Advantages and limitations of TCC

The advantages of TCC transactions are as follows:

The atomicity problem of cross-application business operation is solved, and it is very practical in scenarios such as combined payment and account split.

TCC actually refers the two-phase commit of the database layer to the application layer, which is an one-stage commit for the database, which avoids the problem of poor 2PC performance in the database layer.

The main drawbacks of TCC transactions are:

The operation functions of Try, Confirm and Cancel of TCC need to be provided by business, and the development cost is high.
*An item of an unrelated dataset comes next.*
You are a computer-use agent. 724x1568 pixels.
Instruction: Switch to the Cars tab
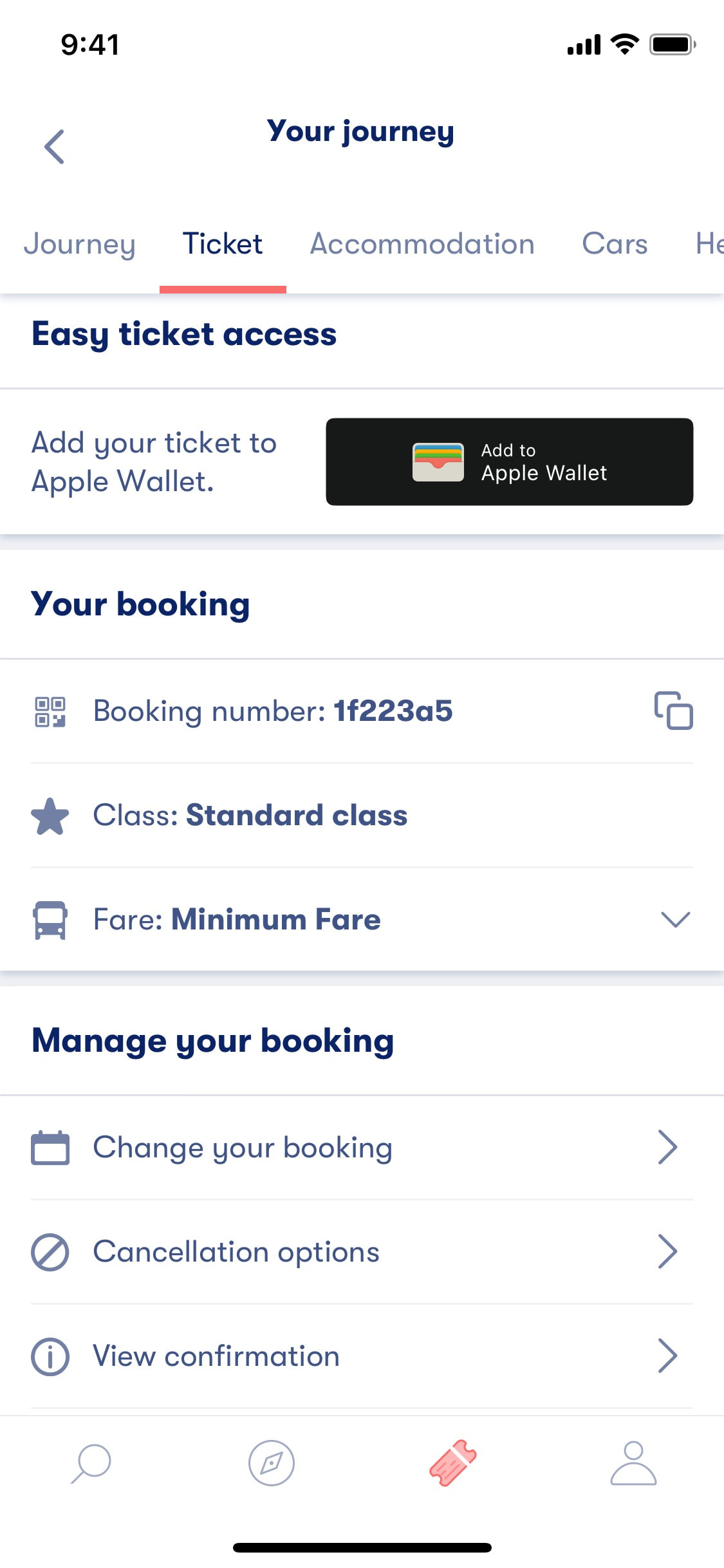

Of course, it is a matter of opinion as to whether this flaw in TCC transactions is a flaw.

A case understanding

TCC, to be honest, TCC's theory is a little confusing. Therefore, we will take the account split as an example to describe the process of TCC transactions, hoping to be helpful to understand TCC.
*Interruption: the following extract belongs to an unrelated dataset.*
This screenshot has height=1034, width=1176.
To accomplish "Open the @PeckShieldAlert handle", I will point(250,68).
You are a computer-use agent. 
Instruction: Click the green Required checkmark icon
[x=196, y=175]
The business scenario of account split is as follows. Accounts A, B, C, An and B, which are located in three different sub-libraries, transfer a total of 80 yuan to C: TCC transaction of distributed transaction

1. Try: try to execute the business.

Complete all business checks (consistency): check whether the account status of A, B and C is normal, whether the balance of account An is not less than 30 yuan, and whether the balance of account B is not less than 50 yuan.

Reserve necessary business resources (quasi-isolation): the frozen amount of account An is increased by 30 yuan, and the frozen amount of account B is increased by 50 yuan, which ensures that there will be no other concurrent process deductions.
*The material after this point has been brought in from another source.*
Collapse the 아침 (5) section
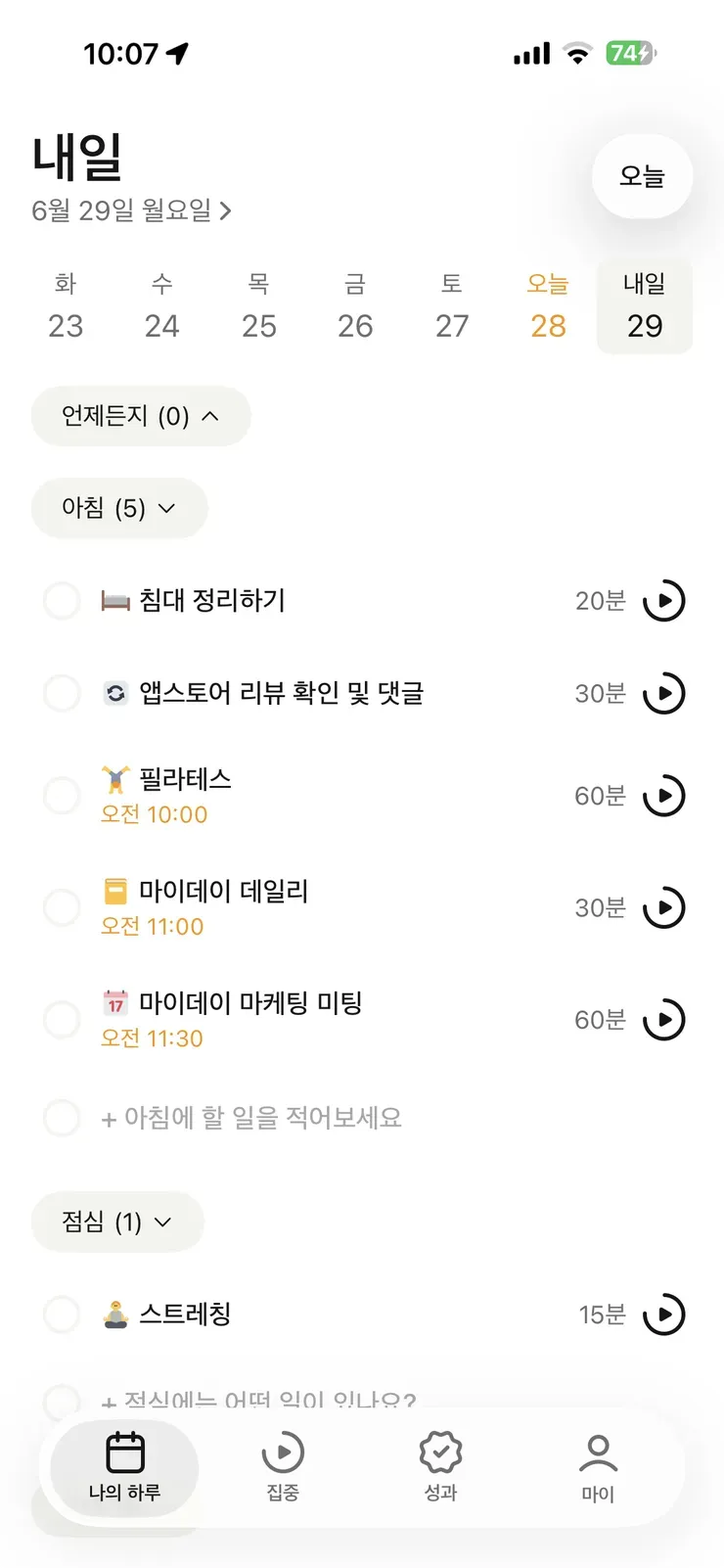 tap(119, 508)
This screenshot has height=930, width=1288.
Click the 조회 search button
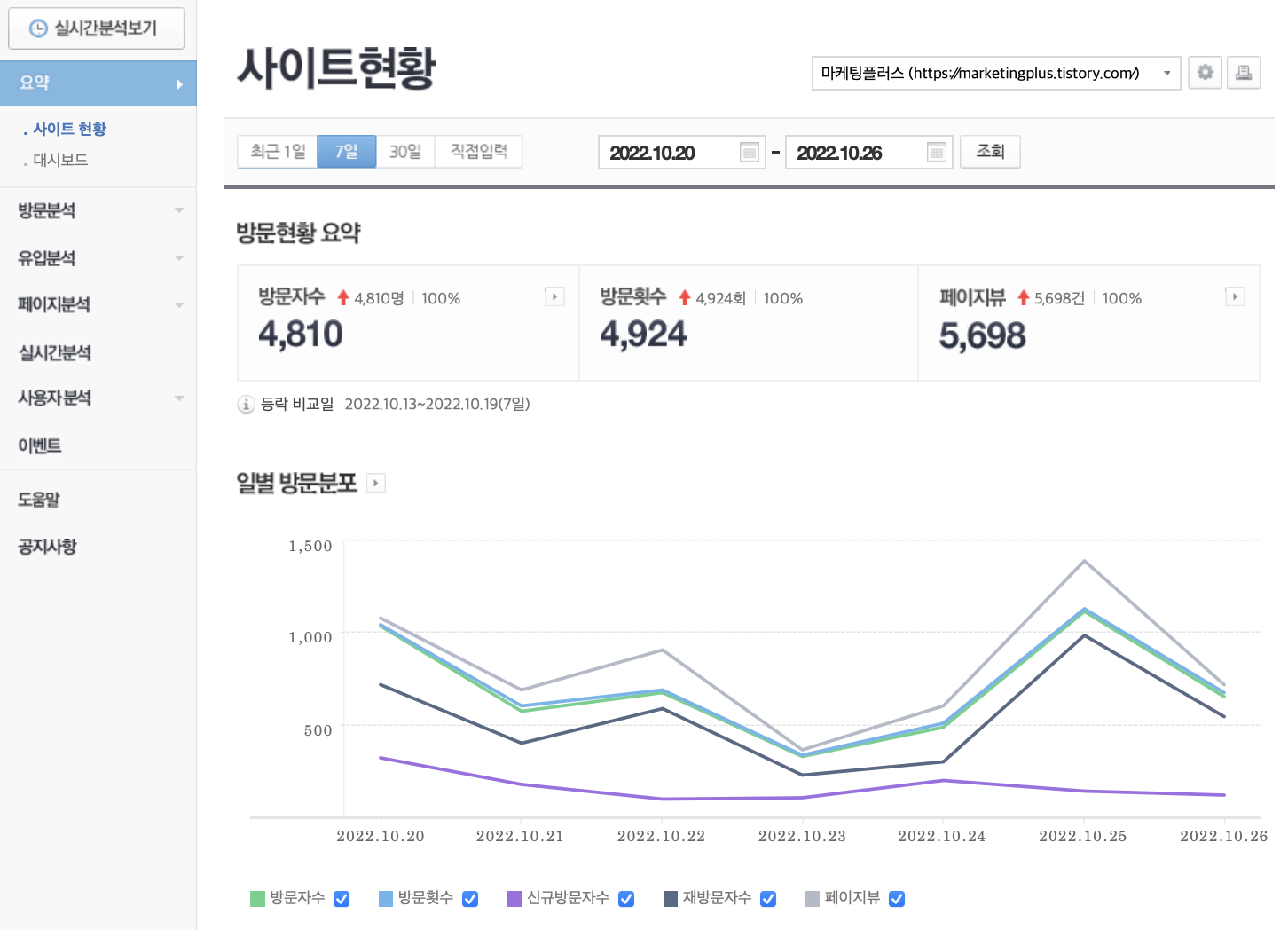click(x=990, y=151)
The balance of these two accounts leads to insufficient available balances for accounts An and B during subsequent real transfer operations.

2. Confirm: confirm the execution of the business.

Real execution of business: if account A, B, C status of Try phase is normal, and the balance of account An and B is sufficient, then execute account A to transfer 30 yuan to account C, and account B to transfer 50 yuan to account C.

Transfer operation.

Do not do any business check: at this time, the business check is no longer needed, and the business check has been completed in the Try phase.

Use only the business resources reserved during the Try phase: you only need to use the amounts frozen by the Try phase accounts An and B.

3. Cancel: cancel the execution of business

Release the business resources reserved during the Try phase: if the Try phase is partially successful, for example, the balance of account An is sufficient, and the corresponding amount is successfully frozen, and the balance of account B is insufficient and the freeze fails, you need to Cancel account A to unfreeze the frozen amount of account A.

These are the common solutions for analyzing distributed transactions shared by the editor. If you happen to have similar doubts, you might as well refer to the above analysis to understand. If you want to know more about it, you are welcome to follow the industry information channel.

Welcome to subscribe "Shulou Technology Information " to get latest news, interesting things and hot topics in the IT industry, and controls the hottest and latest Internet news, technology news and IT industry trends.

*The comments in the above article only represent the author's personal views and do not represent the views and positions of this website. If you have more insights, please feel free to contribute and share.